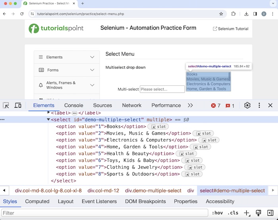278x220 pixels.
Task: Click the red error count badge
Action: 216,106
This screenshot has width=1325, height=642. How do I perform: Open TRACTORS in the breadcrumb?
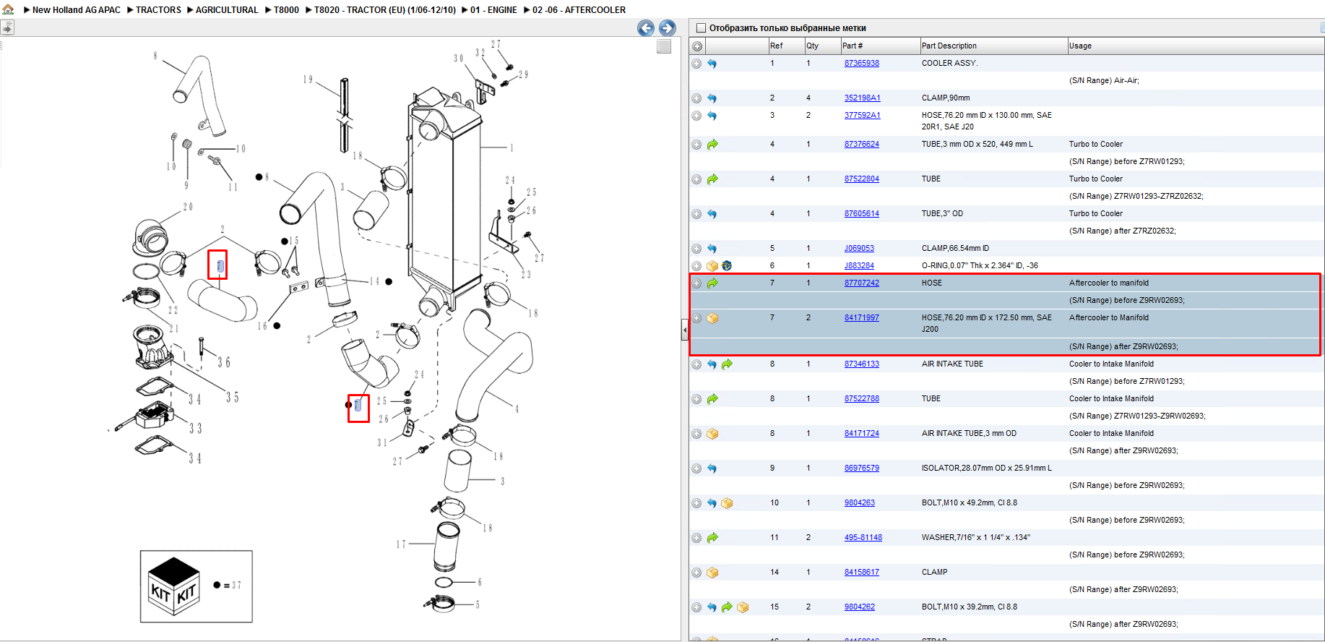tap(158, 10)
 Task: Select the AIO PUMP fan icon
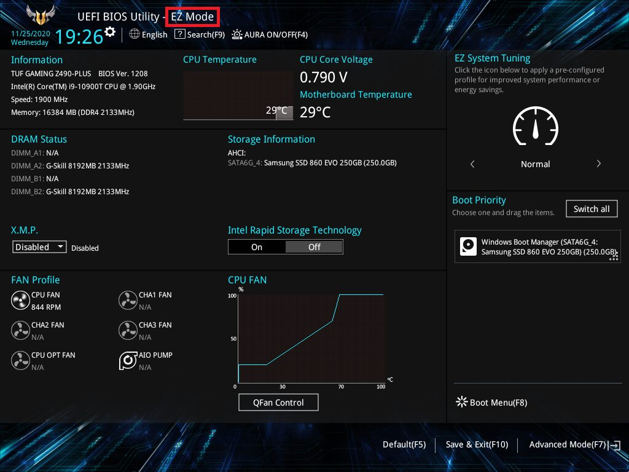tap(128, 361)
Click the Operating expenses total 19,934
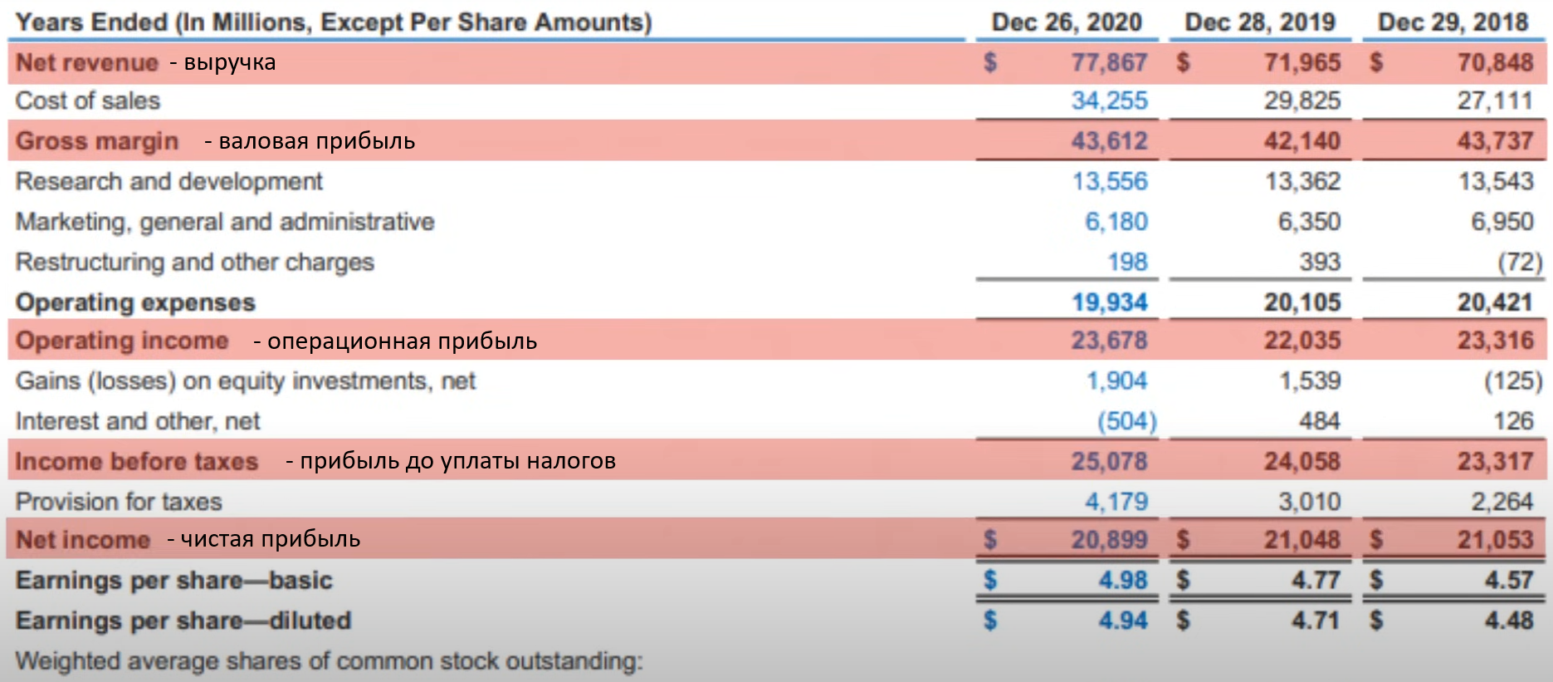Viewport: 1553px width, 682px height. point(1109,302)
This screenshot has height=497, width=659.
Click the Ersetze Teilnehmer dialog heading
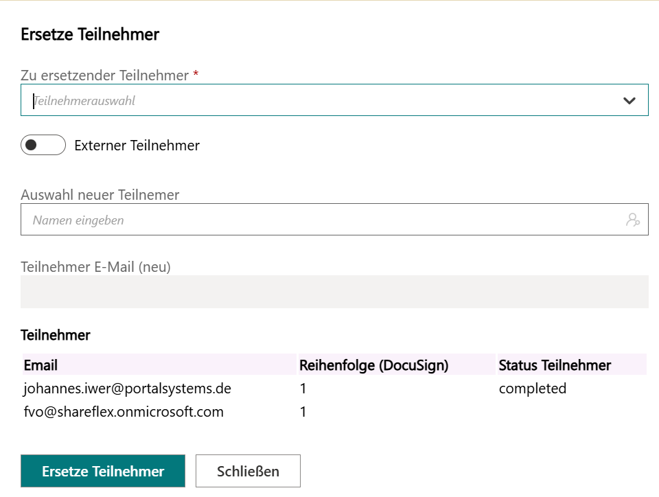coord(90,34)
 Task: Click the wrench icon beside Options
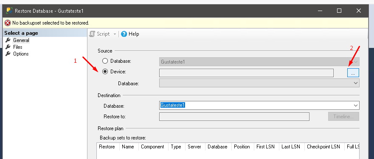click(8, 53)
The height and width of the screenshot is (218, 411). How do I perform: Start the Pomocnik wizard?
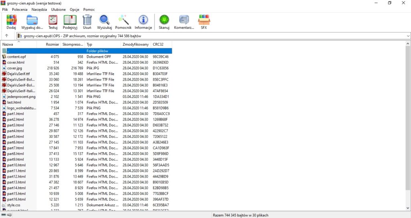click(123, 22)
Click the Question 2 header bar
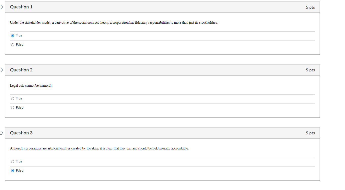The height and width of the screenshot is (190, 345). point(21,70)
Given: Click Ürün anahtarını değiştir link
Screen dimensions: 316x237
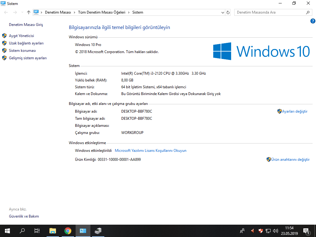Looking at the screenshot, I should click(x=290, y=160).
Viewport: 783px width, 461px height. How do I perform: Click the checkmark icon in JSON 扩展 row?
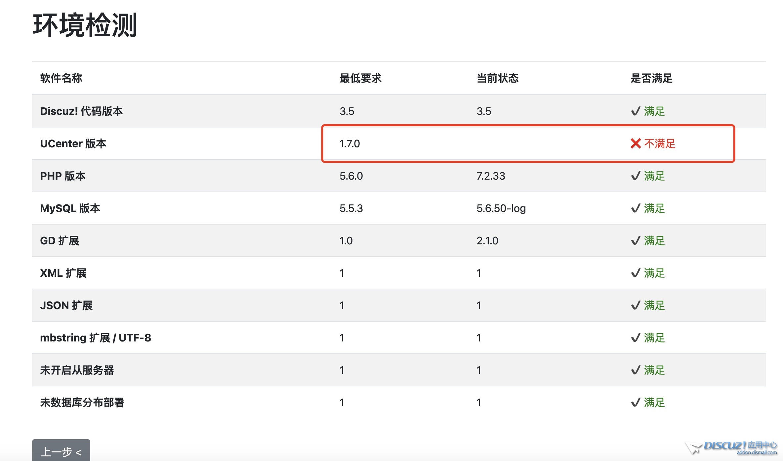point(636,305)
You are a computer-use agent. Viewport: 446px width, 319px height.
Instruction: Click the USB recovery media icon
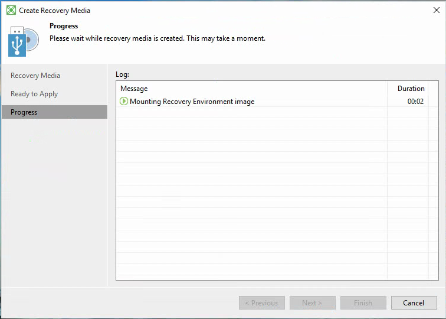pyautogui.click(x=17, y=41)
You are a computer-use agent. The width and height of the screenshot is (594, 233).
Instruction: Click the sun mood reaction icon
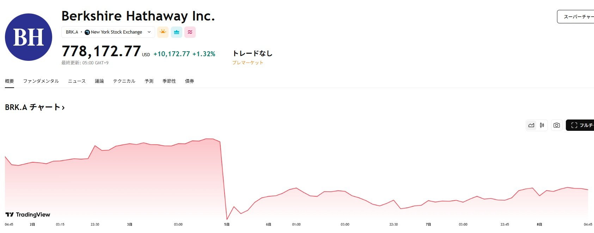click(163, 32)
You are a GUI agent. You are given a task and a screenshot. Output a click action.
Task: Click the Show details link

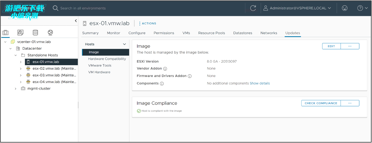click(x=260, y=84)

============

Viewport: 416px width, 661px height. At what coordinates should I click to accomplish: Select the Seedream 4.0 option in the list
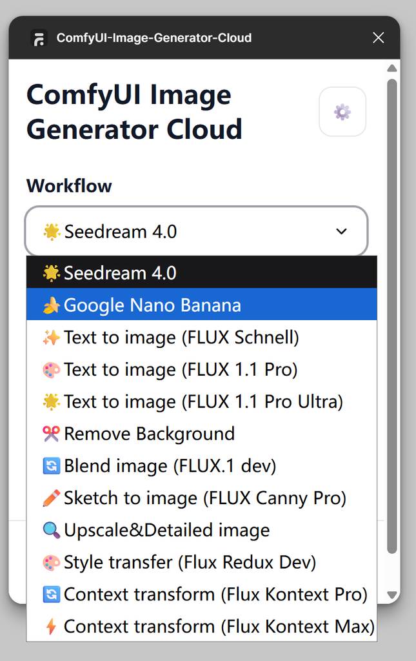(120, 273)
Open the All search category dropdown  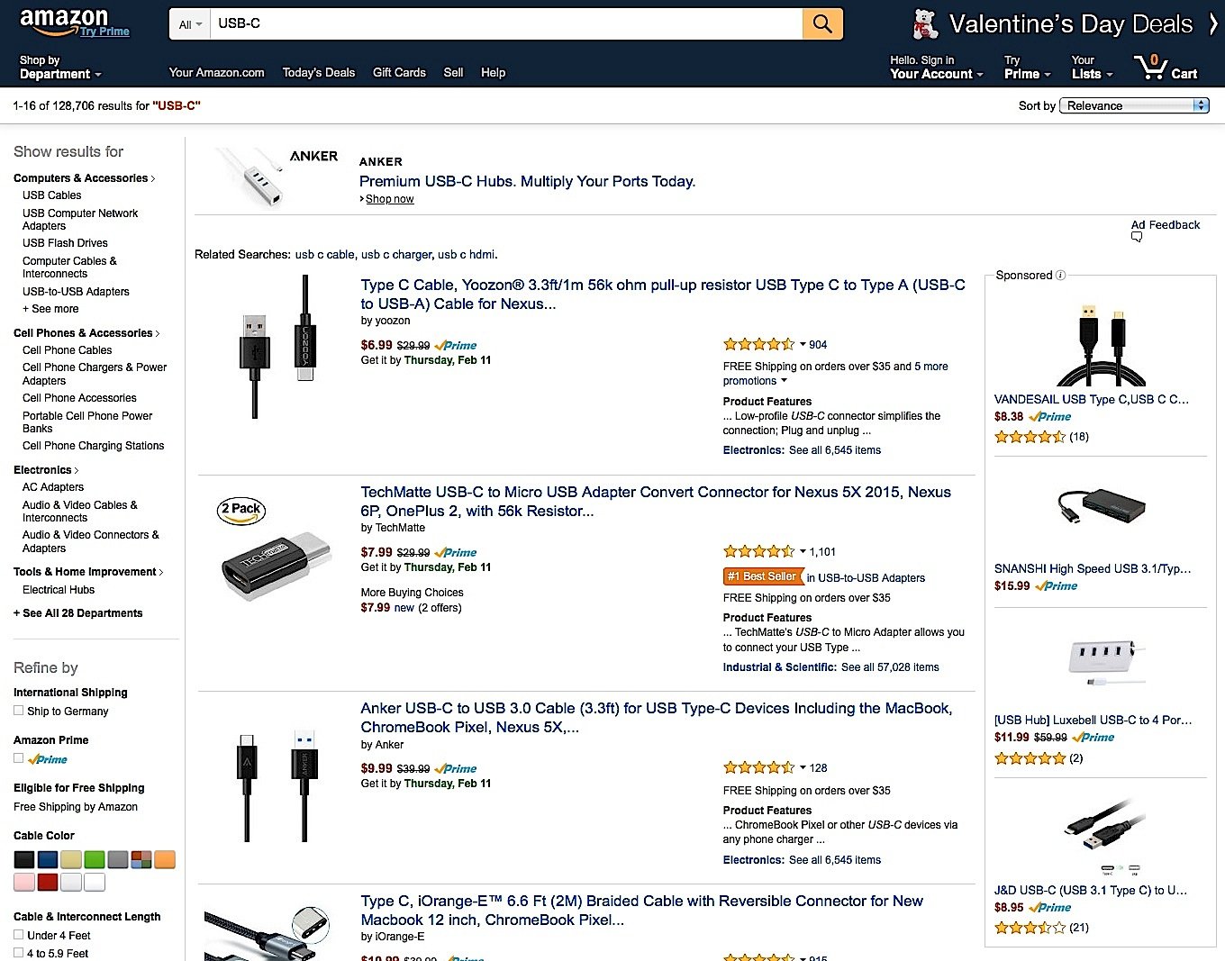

============

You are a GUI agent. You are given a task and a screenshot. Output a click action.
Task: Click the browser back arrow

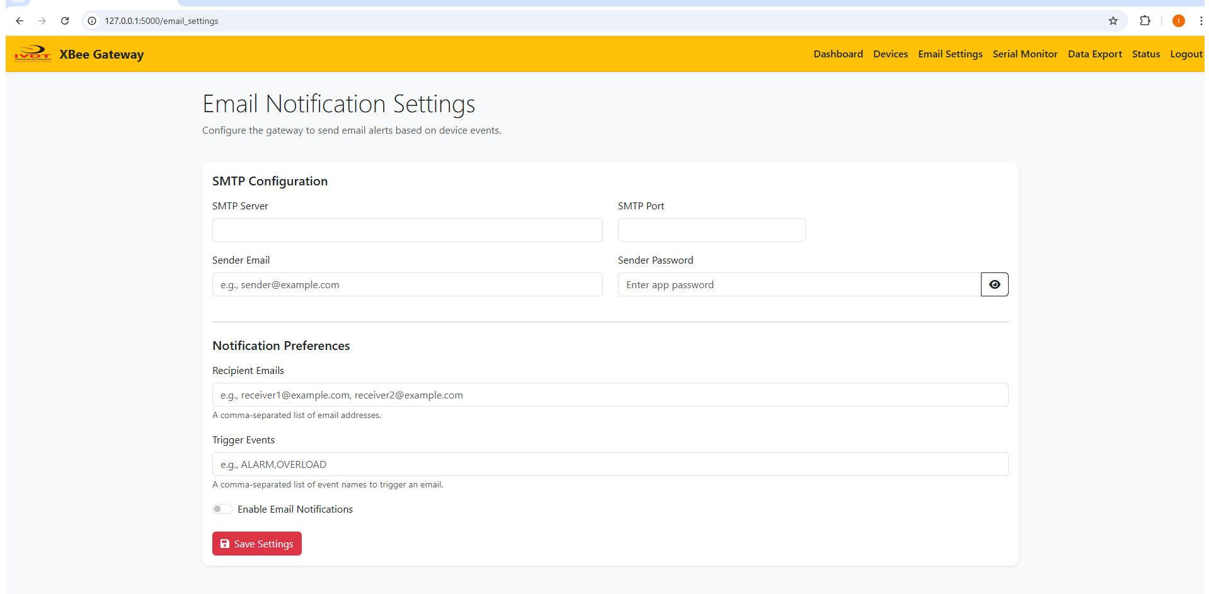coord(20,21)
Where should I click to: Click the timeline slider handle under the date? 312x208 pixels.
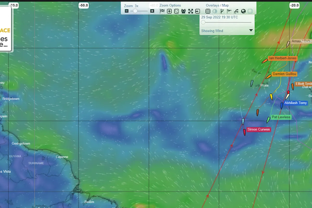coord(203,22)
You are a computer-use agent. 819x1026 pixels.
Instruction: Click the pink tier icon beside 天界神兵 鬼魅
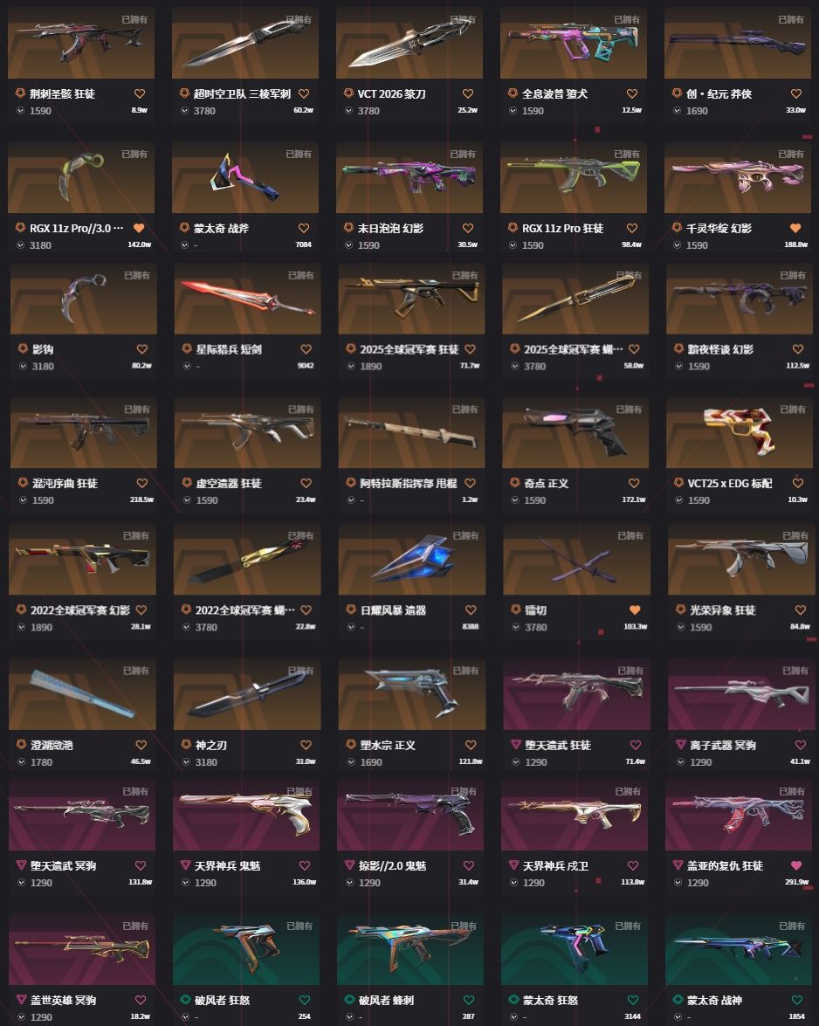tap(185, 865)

============

Of all the entries above, how many lines contain the string "computer"? Answer with the number only.

Solution for this task:
3